* [What this exercise asks]:
[1] In the passage on the lunar month below, how much closer to Earth was Cynthia 200 million years ago?
[2] The passage on the lunar month below describes four "weeks" of 7½ days each. Name the phase that each one corresponds to.
[3] Write the next part of the passage on the lunar month in the late Cretaceous, starting after its last sentence.
[Source passage start]
It is also true that Cynthia is edging very slowly away from Earth and therefore that the length of the lunar month is also gradually increasing, and in fact this is for the same reason that the length of the day is slowly increasing: tides. Consequently the length of the month would grow, and it would’ve been shorter at the time of Chicxulub. However, this doesn’t make any difference to the number of days if the year itself is ignored and a day is seen as the interval between two sunrises on the Equator, or two sunsets or whatever. Such a calendar could in fact have been useful for our simian and prosimian ancestors, since predators would have been able to see them more easily on a bright night. On the other hand, the kind of intelligence used to devise a calendar in the first place would probably have been better employed finding ways to avoid such predators in other ways. The obvious next question is how long was a lunar month 66 million years ago?
200 million years ago, Cynthia was 4 400 kilometres closer to Earth, meaning that the lunar month was 28.998 days (our days today, that is) long. However, it wasn’t, because days were shorter back then. Consequently, 66 million years ago, assuming a linear change in month length, the lunar month was 29.33305 days long, assuming a day is 86 400 seconds, which it wasn’t at the time. Assuming the exact 23½ hour length gets us to 29.95725745 days, which is usefully close to exactly thirty days. This is interesting because it means that in the late Cretaceous waxing and waning would’ve been almost in sync with intervals of exact days, meaning that there are effectively four “weeks” of 7½ days each corresponding to waxing crescent, waxing gibbous, waning gibbous and waning crescent. This is also roughly true today, except not so close due to the 29.503-day lunar month. This almost provides a calendar on its own. It also makes blue moons, the second full moons in a calendar month, even less frequent, down to about once every three years.
[Source passage end]
[Data provided start]
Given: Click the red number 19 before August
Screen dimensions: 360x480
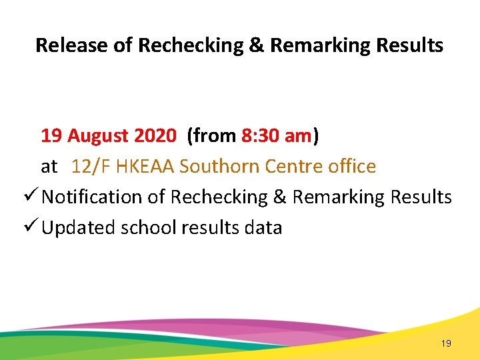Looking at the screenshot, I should click(51, 136).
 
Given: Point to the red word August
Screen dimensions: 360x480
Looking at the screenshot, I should click(98, 136).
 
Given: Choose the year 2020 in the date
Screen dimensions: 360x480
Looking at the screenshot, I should click(155, 136).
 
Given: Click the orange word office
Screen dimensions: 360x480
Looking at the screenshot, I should click(352, 166).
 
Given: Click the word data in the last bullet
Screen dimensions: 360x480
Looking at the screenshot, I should click(263, 228).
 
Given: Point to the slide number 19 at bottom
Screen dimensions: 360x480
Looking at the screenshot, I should click(446, 343).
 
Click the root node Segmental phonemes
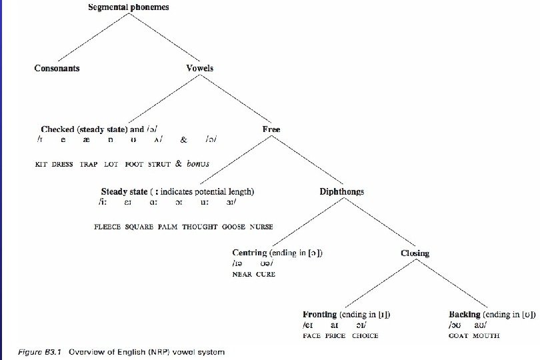click(x=129, y=7)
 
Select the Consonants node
click(x=57, y=68)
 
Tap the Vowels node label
click(x=200, y=68)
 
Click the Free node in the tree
click(x=271, y=129)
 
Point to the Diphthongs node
click(x=342, y=191)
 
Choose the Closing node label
click(x=415, y=253)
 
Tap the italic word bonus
click(x=198, y=163)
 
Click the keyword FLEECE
click(x=107, y=227)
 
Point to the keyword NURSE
click(x=261, y=227)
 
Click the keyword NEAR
click(x=241, y=274)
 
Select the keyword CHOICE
click(x=365, y=336)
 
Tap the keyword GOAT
click(x=458, y=336)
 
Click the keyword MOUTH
click(x=486, y=336)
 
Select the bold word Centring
click(x=249, y=253)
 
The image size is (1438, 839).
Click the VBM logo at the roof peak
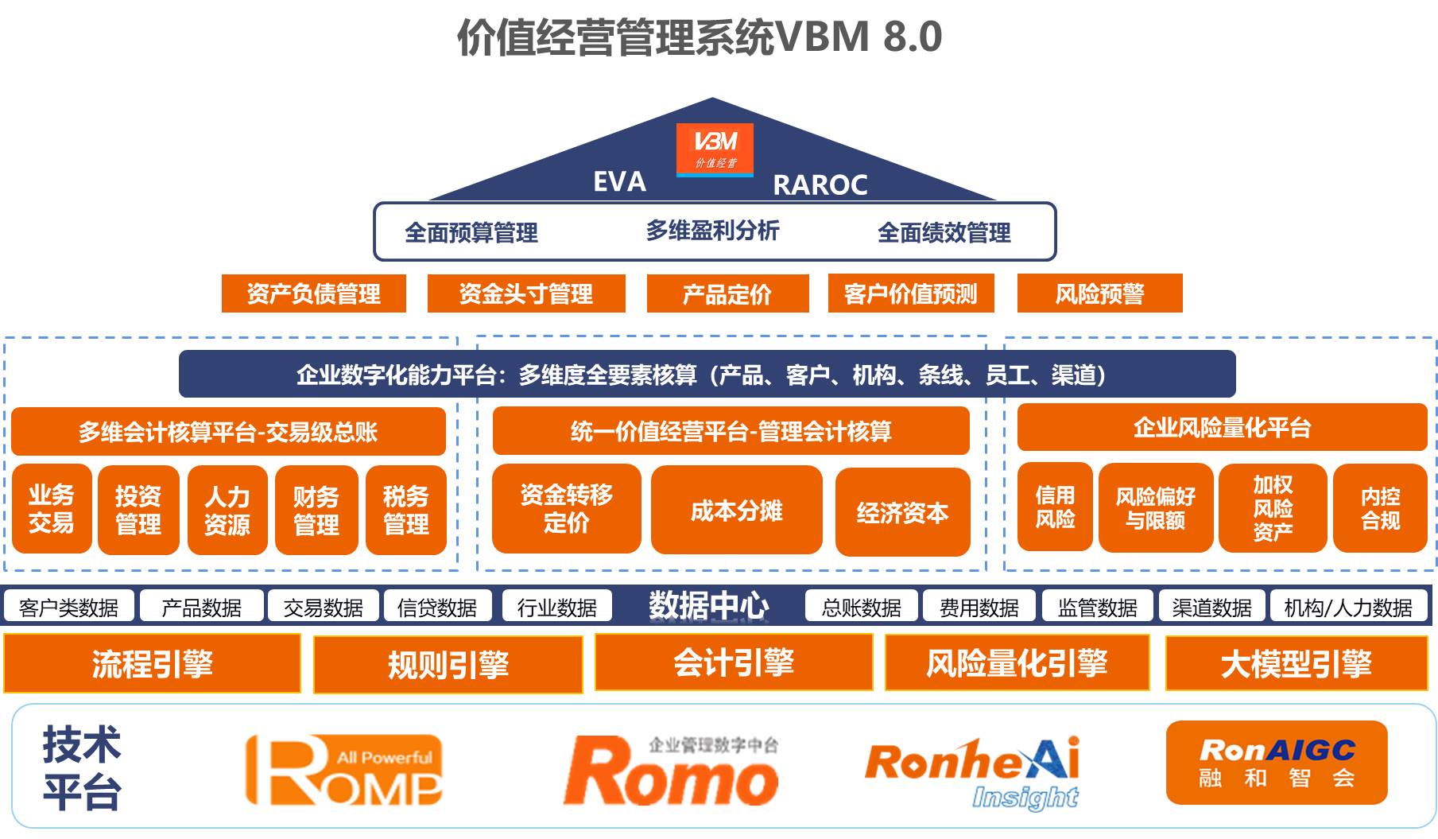[x=715, y=150]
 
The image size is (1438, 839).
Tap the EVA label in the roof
[x=619, y=182]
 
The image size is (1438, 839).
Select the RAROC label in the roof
[x=820, y=185]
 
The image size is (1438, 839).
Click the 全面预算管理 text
[x=471, y=233]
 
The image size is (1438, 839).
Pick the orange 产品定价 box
[x=727, y=294]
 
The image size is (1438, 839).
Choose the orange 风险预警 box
[x=1099, y=294]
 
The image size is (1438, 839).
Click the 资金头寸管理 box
[x=525, y=294]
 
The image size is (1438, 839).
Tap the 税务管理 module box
[x=406, y=511]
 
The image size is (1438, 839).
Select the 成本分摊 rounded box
[x=736, y=511]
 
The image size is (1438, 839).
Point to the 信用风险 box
[x=1055, y=507]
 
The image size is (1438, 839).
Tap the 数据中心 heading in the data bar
[x=708, y=606]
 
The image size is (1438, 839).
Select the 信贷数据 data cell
[x=436, y=608]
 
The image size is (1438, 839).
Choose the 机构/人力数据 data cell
[x=1348, y=608]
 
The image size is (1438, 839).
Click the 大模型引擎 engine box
[x=1296, y=663]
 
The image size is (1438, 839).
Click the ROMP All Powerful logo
[x=344, y=771]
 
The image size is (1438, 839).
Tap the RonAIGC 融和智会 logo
[x=1276, y=763]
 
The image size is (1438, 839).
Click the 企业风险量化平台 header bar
[x=1222, y=428]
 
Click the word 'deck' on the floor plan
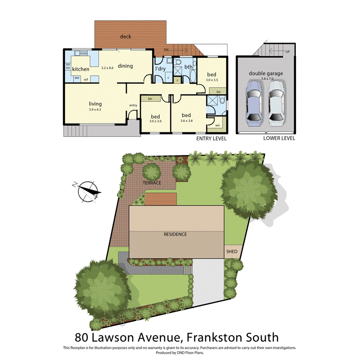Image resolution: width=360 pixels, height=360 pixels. click(126, 37)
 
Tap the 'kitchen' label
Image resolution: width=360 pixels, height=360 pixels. click(81, 69)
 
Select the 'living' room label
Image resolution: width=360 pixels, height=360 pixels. click(95, 104)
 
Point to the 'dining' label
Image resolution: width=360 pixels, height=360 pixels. click(126, 66)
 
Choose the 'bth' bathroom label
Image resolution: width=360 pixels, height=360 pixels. click(188, 67)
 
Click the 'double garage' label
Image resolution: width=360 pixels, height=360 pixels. click(266, 73)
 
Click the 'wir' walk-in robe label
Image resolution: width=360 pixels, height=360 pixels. click(212, 126)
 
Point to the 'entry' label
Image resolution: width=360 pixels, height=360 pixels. click(133, 105)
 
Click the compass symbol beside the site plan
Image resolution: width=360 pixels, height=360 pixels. click(88, 191)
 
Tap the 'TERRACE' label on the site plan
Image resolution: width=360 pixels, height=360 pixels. click(151, 183)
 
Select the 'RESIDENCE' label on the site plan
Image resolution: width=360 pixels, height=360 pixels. click(175, 234)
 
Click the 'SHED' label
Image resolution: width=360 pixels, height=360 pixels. click(232, 252)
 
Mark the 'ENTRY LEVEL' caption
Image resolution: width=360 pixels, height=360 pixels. click(211, 138)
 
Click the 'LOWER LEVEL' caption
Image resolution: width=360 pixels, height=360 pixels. click(279, 138)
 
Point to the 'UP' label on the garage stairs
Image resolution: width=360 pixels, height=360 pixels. click(287, 51)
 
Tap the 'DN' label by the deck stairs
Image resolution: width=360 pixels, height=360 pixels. click(166, 50)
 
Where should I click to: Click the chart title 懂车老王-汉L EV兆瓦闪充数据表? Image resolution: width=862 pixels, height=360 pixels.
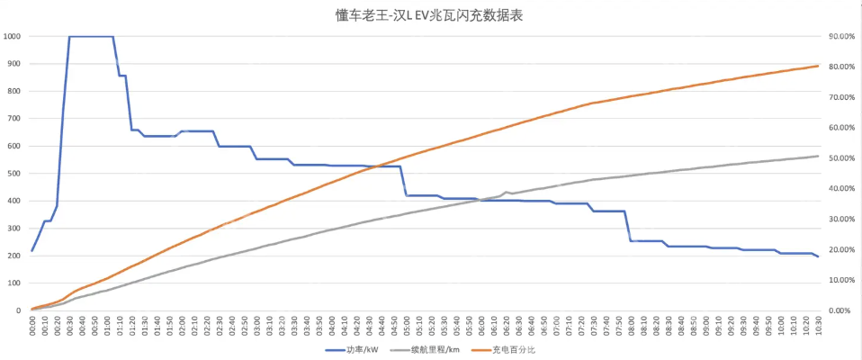(431, 15)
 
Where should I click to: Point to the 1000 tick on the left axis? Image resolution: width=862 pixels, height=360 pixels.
(13, 36)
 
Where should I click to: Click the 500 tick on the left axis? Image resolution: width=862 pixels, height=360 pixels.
(15, 174)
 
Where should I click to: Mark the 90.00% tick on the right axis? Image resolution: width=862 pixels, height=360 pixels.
(841, 36)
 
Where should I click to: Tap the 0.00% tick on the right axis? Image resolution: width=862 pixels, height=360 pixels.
(840, 310)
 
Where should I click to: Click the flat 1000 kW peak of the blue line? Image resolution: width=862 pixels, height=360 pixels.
(91, 37)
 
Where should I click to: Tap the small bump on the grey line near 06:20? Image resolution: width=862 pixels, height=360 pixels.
(506, 192)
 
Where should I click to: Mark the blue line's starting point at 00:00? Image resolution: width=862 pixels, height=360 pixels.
(32, 251)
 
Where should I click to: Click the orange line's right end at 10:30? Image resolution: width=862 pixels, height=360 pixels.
(817, 66)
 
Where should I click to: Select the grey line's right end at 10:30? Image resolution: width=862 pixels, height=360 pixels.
(817, 157)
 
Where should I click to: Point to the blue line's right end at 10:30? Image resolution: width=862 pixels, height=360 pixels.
(817, 256)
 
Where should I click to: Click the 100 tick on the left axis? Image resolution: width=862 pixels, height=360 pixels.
(15, 284)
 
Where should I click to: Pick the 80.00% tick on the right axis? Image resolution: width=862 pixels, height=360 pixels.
(841, 67)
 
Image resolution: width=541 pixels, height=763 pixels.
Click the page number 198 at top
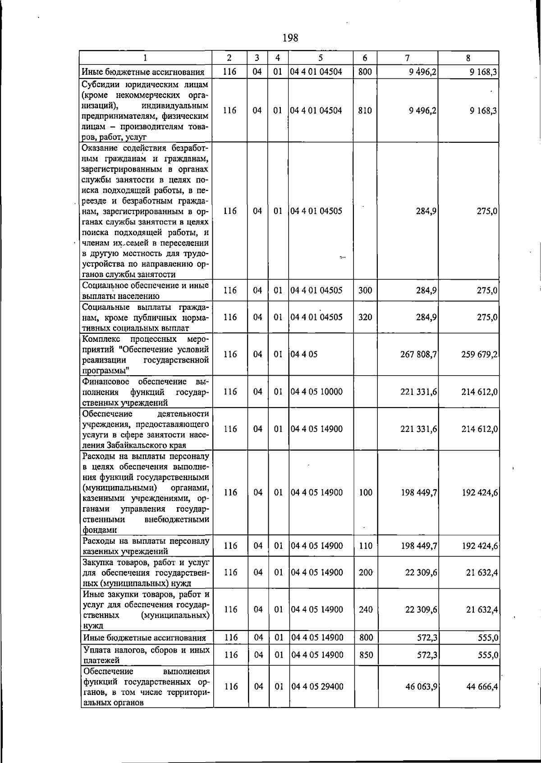(x=290, y=38)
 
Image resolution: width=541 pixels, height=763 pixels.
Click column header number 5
(x=321, y=58)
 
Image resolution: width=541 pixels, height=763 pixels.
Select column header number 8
(x=468, y=58)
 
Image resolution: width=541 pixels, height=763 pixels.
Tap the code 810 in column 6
(x=365, y=110)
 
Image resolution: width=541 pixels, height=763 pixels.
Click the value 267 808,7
(x=418, y=354)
[Data provided end]
* [Results of the tasks]:
[1] 4 400 kilometres closer.

[2] Waxing crescent, waxing gibbous, waning gibbous, waning crescent

[3]
The names of the moons can still be used in such a calendar: Wolf, Snow, Worm, Pink, Flower, Strawberry, Buck, Sturgeon, Full Corn (presumably the same as Harvest), Hunter’s, Beaver and Cold. These are, I think, Native American names, although presumably not all over North America. The Anglo-Saxon equivalents are: Æftera Geola, Sólmónaþ, Hreðmónaþ, Eostremónaþ, Þrímilce, Ærraliða, Æfterliða, Ƿeodmónaþ, Háligmónaþ, Ƿinterfylleþ, Blótmónaþ and Ærra Geola. However, there is another version of these with Ƿolfmónaþ in the same place as in the Native American version. Several of these would not have been applicable at the time either because for example there were no bovids, wolves or in all probability strawberries. There were, however, sturgeon, and this turns out to be crucial.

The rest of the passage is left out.